One day, a minor problem corrupted something and I found that getting back to earlier revisions of a file became impossible. A backup solution that doesn't have the ability to work around media failures was false security! Note: the program may have improved in this capability since then, but my feeling is once bitten twice shy.

I now use rsync exclusively with intelligent "--exclude" names such as "Cache/" and "core.*" etc. In addition, rsync "out of the box" has the capability to create incremental backups (--backup and --backup-dir). The incrementals are the directory structure and flat files containing the old values when they change. Using the correct rsync options to support extended attributes, it makes it easy to restore any version of a file on a granularity of 24 hours. I use the following backup directory naming convention:

/Volumes/Backup/FULL/...restOfPath
and
/Volumes/Backup/INCREMENTAL/$year/$month/$day/...restOfPath

The $year, $month, and $day are variables that hold the numeric values for the current date.

Of course, I now have a LOT of incremental files. When the directories are more than a month old, I use "gzip" to compress them to save space.

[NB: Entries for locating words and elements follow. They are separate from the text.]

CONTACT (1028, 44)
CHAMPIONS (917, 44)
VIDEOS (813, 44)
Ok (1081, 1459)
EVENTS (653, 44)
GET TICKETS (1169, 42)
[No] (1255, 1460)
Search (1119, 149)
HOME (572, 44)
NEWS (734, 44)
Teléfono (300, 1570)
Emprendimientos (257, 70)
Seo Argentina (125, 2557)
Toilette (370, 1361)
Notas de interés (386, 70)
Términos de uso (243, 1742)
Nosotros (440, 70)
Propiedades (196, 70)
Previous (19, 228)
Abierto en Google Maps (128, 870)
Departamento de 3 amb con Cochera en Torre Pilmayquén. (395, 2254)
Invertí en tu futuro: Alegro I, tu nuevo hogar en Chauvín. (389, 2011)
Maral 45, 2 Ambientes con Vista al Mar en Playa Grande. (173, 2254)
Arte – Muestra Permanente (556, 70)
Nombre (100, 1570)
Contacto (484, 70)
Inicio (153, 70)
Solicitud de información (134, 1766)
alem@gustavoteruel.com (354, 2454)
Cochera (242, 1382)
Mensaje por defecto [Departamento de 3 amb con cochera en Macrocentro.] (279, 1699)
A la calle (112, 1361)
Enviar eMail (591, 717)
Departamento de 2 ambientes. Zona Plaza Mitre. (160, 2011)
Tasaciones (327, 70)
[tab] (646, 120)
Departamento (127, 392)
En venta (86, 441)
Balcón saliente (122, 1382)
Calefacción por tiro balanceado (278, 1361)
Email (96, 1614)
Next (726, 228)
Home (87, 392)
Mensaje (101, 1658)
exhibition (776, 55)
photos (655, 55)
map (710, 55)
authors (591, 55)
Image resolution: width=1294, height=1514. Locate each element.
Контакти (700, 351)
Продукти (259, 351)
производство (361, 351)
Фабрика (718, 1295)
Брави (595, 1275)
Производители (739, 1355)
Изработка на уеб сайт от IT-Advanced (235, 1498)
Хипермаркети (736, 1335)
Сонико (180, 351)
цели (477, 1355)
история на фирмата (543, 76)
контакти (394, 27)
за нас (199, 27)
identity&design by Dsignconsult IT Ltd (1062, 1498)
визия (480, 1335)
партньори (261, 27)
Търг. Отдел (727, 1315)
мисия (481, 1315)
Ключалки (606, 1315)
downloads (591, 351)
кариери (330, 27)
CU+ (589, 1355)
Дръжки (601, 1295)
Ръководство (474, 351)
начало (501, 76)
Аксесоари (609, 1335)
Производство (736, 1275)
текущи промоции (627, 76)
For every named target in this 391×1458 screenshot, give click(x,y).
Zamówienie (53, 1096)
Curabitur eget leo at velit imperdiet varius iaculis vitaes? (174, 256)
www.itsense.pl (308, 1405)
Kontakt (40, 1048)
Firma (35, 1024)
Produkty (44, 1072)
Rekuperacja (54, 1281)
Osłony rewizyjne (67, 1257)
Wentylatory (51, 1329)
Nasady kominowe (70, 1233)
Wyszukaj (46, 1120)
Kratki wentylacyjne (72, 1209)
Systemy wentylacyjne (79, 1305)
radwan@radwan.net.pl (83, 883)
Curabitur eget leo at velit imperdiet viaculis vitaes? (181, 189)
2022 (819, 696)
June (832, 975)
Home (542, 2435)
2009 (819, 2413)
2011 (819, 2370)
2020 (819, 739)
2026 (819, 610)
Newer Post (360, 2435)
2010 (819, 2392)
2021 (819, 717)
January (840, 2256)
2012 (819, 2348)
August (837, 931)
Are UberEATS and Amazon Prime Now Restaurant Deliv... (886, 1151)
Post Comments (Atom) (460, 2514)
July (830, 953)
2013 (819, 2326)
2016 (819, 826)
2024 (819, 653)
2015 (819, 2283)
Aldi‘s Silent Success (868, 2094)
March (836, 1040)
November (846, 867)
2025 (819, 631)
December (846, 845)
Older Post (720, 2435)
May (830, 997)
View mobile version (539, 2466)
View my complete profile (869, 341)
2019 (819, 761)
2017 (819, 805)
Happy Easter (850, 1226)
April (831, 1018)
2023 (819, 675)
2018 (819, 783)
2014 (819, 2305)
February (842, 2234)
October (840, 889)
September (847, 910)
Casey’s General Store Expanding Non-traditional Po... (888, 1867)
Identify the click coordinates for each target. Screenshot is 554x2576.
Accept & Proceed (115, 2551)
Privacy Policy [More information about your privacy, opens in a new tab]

find /Volumes/Backup/INCREMENTAL/year/month -type f -print0 | xargs -0 gzip -9

I also use another system to back up the full and incrementals over the LAN to a backup system so that I have machine-independence (it's not 100% secure: a bad fire in my house will render both the main system and backup system useless, but I figure I have worse problems to worry about then). People might want to consider copying the incrementals to DVD or CD-RW discs.

Things to worry about are

  • Files that continue to grow (appended files). On Linux, for instance, and pre-Tiger OS X, mail files contain all mail messages appended to one another. Syslog files are like this also, except they do self-archive nowadays. This is not an effecient method to incrementally back up such files. I think rdiff-backup or even CVS might be more appropriate for those.
  • If you have Spotlight indexing on the backup volume, you might get bogus results. Turning off Spotlight for the backup volume isn't the right answer, either, since you might want to use Spotlight to find older versions of files sometime.
  • This requires scripting (perl, python) to work properly, and such scripts must be customized for your own use.

For people planning on using this technique, here's most of the command line that I use:

rsync -avEz --delete -delete-excluded --force --exclude=[...your own excludes] --ignore-errors --backup --backup-dir=/Volumes/Backup/INCREMENTAL/$year/$month/$day /Volumes/MySystemVolume/ /Volumes/Backup/FULL/

I do all this within a perl script and the command line is generated on the fly, but this is the gist of what's actually happening. When run at an opportune time by cron, it's a simple and rather portable solution.